The title of the series is a reference to a manuscript by the French Enlightenment philosopher Denis Diderot (1713-1784) entitled Rameau’s Nephew, or the Second Satire (Le Neveu de Rameau, ou La Satire Seconde), which was published posthumously. This somewhat contradictory and satirical text tells the story of Rameau’s nephew and his fictitious dialogue with a narrator taken to represent philosophy. Diderot casts Rameau’s nephew as an ironic and, at times, inconsistent agitator.

The first nephews in the series

Sofie Berntsen (b.1968) and Karl Holmqvist (b.1964) are the first artists to present their work in this exhibition series. They have never collaborated before, but they share an interest in language and literature.

Language can be seen as the subject’s lowest common denominator. It is through language that we make ourselves understood and communicate with the world. But what happens when language cannot guarantee a mutual understanding between those who are attempting to communicate with each other?

Liberated from grammar and conventional interpretation, Berntsen and Holmqvist manipulate words and phrases in the same way artists use mediums such as painting, video or sculpture. In their work, language gains a new dimension as a sensual and visual experience, and at the same time it can be read, at least partly, as text. Established conventions about words and their meaning are subordinate to ambiguity and a critical attitude to semiotics.

Sofie Berntsen

The spoken and written word represents both traditional and unorthodox science, popular and high culture. Sofie Berntsen uses textbooks on art and science as the foundation of her new paintings. The carefully selected textbooks have been found in second-hand bookshops. She uses the book covers as a canvas for her oil and pastel paintings, in which small gaps in the painted surface hint at the nature of the book. The brushstrokes, which respectfully spread paint across the book covers, demand that the readers change their approach to leather-bound knowledge. Colours and shapes devour the book’s content and transform it into pure form. Past and present dissolve into one. The subject stands over the object and shows that knowledge per se is in constant flux. In many of Berntsen’s works she investigates the historical association between spiritualism and art, and draws parallels between the justification of alternative scientific approaches and the demands for the autonomy of the art object.

Karl Holmqvist   

Karl Holmqvist includes a broad spectrum of mediums in his artistic practice, including performance, text, posters, installation and sculpture. Visually his black and white imagery is reminiscent of the Concrete Poetry of the 1950s and 1960s, in which the typographic arrangement of text was as important for the overall experience as phonetic sound effects and the actual meaning of words. By giving words their own lives within a visual creation, they could be liberated from their circumscribed existence as signifiers. However, Holmqvist also takes inspiration from Beat generation artists such as Brion Gysin and William S. Burroughs and the cut-up technique they developed in the late 1950s.

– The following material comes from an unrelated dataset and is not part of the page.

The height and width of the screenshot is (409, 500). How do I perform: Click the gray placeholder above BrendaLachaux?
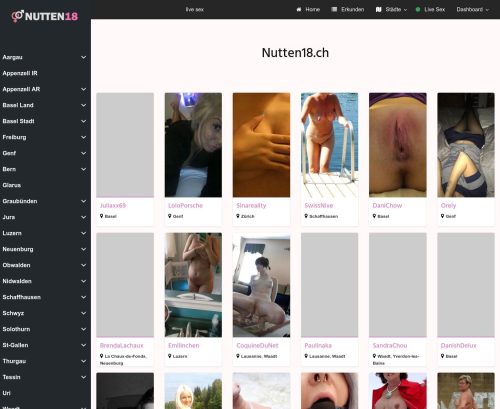click(x=125, y=285)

Holmqvist has published several books, but insists that he is not a poet. He is, instead, an artist who writes poetry. In addition to the written word, the spoken performance of the text is a central part of his artistic practice.

 

I AM YOUR TELEPHONE, AND I LOVE YOU!

As a supplement to the exhibition we are presenting the project I Am Your Telephone, and I Love You!

For the duration of the exhibition anyone can call a toll-free number, 800 400 50, from anywhere within Norway and listen to art and poetry. You are invited to call any time, day or night, and there will always be someone answering at the other end. From a richly varied menu you can select what you would like to listen to.

The physical component of this project can be experienced at the Museum of Contemporary Art. A classic red telephone booth is equipped with a screen where you can watch video and listen to audio recordings.

Twelve artists working with text have contributed answering machine messages: Sofie Berntsen / Nils Bech, Caroline Bergvall, Lars Mørch Finborud, Marthe Ramm Fortun, Iselin Linstad Hauge, Ebba Moi / Anna Carin Hedberg, Karl Holmqvist, Kristian Skylstad, Vibeke Tandberg and Arne Vinnem.

The project is an homage to the American poet and performance artist John Giorno’s (b. 1936) work Dial-a-Poem from 1969, and you can listen to this work in the museum’s café. Giorno’s objective was to bring poetry to a wider audience. People throughout the USA could call a number free of charge and hear poems by John Ashbury, Bobby Seale, Ed Sanders, William S. Burroughs, Allen Ginsberg, Diane Di Prima, John Cage, Jim Carroll and many others.

I Am Your Telephone, and I Love You! has been produced in collaboration with Telenor Kulturarv.